Hemos llegado a un ‘punto final’ decretado por los políticos, al cabo de transitar agobiados la larga calle de los fracasos. Lo resumen los titulares como ‘el fin del multiculturalismo’. La integración es ese destino forzado que todavía influye con fuerza en la vida de las ‘castas étnicas’ de la sociedad norteamericana. Asciende el negro que hace todas las cosas que definen al blanco: imita la ‘cultura blanca’: la ropa, los coches, la forma de hablar, los colegios y universidades… Es el hoy tan desprestigiado (pero todavía superviviente) ‘negro bueno’, socialmente bueno, aunque personalmente puede ser tanto o más prepotente que un blanco poderoso (esa es otra seña de identidad).
En última instancia es el mismo mecanismo que todavía rige para la cuestión de género: la mujer que quiere llegar a los máximos niveles suele adoptar roles masculinos para atravesar las múltiples barreras que va encontrando. En menor escala, de modo más disimulado, pero todavía funciona así: para los negros, aunque tengan un presidente negro, y para la mujer, aunque unas cuantas de ellas alcanzaron la cumbre del poder. Para las etnias que llegaron en el último medio siglo a sociedades de acogida, formando minorías nutridas, el mecanismo integrador ya no esta siquiera disponible: sin conocer el idioma, los refugiados se adosan a un colectivo propio que les arropa y su destino inevitable es el de formar guetos y vivir en una situación de marginación cada vez más degradada. Después, ya se sabe: el diabólico mecanismo por el cual la mayoría discrimina y humilla y la minoría se automargina cada vez más y, cuando puede, devuelve humillación con rebelión. Se alimenta y realimenta un rechazo que muy fácilmente deriva al odio.
En Tombuctú, siglos atrás (cuando la historia se confunde con la leyenda) había siete u ocho barrios y en cada uno de ellos vivía una comunidad distinta; en el centro de la ciudad convivían y comerciaban unos con otros. ¿Cuál era la fórmula mágica? Muy sencilla: que todas las etnias eran iguales entre sí.

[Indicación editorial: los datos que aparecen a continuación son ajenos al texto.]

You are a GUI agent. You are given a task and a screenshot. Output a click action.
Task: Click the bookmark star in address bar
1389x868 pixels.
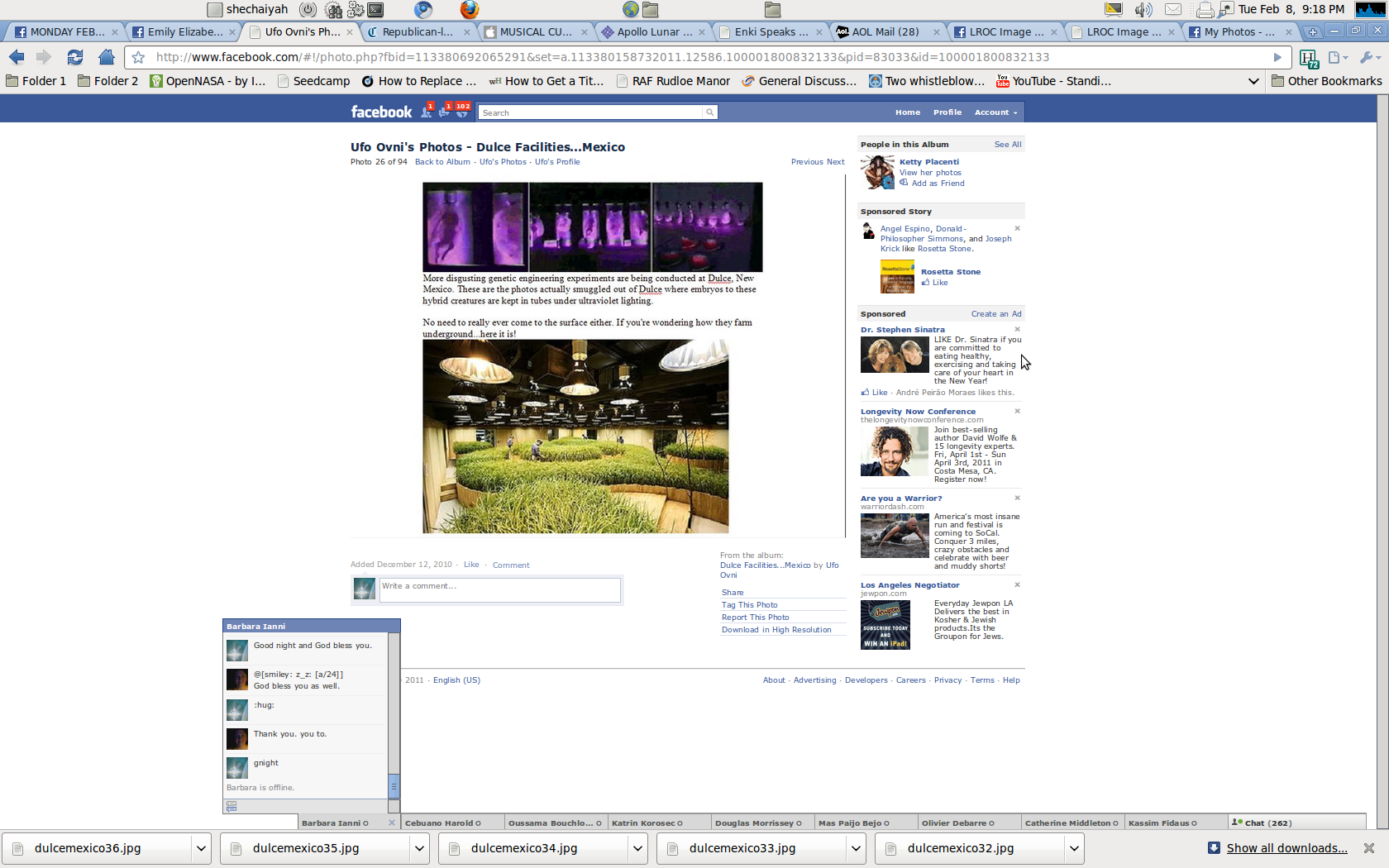coord(139,57)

Ninguna se autoasignaba el papel de cultura superior. Ya lo hemos comentado varias veces: Europa se amplió de modo insensato y hoy está perdiendo equilibrio por exceso de cargas. El crecimiento desordenado y exagerado de la Unión Europea (que se impuso a los ciudadanos fuera de todo control democrático) crea ahora una situación en la que ya no son los que huyen del hambre africana, sino los que vienen del Este, escapando de la miseria exacerbada por la crisis, los que crean sus propios guetos y mordisquean la sociedad de la opulencia que, además, simultáneamente, está dejando de serlo.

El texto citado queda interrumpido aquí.